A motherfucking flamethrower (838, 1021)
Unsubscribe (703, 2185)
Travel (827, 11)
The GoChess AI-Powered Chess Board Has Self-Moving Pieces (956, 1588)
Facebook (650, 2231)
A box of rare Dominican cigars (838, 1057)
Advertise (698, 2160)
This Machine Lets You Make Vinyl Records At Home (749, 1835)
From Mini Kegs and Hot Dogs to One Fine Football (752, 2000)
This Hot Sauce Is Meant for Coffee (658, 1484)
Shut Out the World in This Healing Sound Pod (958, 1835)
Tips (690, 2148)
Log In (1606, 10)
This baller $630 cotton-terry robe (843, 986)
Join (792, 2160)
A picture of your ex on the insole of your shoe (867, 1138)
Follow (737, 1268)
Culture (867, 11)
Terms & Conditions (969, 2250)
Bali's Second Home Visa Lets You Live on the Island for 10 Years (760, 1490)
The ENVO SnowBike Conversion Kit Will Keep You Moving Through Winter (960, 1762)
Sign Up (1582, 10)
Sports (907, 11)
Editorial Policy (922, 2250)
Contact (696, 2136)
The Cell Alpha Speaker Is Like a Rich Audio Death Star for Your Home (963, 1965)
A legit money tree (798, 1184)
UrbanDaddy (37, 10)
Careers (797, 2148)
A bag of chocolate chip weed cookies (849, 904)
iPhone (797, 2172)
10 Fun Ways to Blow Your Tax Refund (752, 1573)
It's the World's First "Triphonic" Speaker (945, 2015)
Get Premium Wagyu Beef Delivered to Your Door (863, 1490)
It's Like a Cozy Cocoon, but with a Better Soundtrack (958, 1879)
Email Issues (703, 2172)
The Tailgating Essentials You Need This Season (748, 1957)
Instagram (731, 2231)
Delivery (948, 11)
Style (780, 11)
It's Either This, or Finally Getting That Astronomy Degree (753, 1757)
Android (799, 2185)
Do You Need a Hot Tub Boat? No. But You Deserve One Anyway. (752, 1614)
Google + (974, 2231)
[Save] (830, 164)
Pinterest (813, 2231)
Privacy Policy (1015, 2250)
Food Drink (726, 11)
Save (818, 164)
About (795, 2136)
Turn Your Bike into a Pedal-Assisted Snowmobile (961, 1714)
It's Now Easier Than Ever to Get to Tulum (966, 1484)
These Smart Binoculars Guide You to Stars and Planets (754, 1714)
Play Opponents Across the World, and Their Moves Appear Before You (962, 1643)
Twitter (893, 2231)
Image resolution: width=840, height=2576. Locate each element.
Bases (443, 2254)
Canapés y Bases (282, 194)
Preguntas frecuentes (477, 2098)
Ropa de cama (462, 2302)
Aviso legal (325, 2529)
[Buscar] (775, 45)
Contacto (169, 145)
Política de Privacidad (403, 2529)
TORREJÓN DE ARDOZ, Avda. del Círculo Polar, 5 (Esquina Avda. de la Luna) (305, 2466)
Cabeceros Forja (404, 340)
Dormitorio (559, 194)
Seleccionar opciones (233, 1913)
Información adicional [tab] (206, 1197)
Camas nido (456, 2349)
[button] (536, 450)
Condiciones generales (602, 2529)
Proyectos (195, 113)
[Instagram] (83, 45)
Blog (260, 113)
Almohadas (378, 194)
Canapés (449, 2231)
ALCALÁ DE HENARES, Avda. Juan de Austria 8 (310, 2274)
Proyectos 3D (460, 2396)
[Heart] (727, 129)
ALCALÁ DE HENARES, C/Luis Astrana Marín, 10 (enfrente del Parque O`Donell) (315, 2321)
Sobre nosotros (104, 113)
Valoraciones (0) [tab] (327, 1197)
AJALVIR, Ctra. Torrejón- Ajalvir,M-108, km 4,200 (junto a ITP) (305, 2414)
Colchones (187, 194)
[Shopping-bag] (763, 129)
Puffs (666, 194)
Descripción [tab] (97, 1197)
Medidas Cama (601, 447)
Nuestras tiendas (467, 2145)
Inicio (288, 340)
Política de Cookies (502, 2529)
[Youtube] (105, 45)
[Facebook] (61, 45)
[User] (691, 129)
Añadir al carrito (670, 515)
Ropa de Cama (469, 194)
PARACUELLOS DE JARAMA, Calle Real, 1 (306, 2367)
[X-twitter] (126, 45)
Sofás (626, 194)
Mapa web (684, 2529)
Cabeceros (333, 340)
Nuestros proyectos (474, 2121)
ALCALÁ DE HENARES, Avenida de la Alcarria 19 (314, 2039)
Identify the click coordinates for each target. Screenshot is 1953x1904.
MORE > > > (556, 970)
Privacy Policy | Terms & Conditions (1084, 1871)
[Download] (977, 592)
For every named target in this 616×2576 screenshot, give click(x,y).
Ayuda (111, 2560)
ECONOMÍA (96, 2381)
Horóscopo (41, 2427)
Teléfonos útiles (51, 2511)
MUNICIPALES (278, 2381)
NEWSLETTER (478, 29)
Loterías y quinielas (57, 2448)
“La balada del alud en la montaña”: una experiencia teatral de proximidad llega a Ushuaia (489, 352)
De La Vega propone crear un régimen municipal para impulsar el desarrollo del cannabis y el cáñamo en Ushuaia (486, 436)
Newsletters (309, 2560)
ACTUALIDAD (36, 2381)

§ Problem to solve
Everything from the line with "Ropa de Cama (469, 194)" through the line with "ALCALÁ DE HENARES, Avenida" should be written out exactly as it appears above, end lines included, and nothing outside that range.

§ Answer section
Ropa de Cama (469, 194)
PARACUELLOS DE JARAMA, Calle Real, 1 (306, 2367)
[X-twitter] (126, 45)
Sofás (626, 194)
Mapa web (684, 2529)
Cabeceros (333, 340)
Nuestros proyectos (474, 2121)
ALCALÁ DE HENARES, Avenida de la Alcarria 19 (314, 2039)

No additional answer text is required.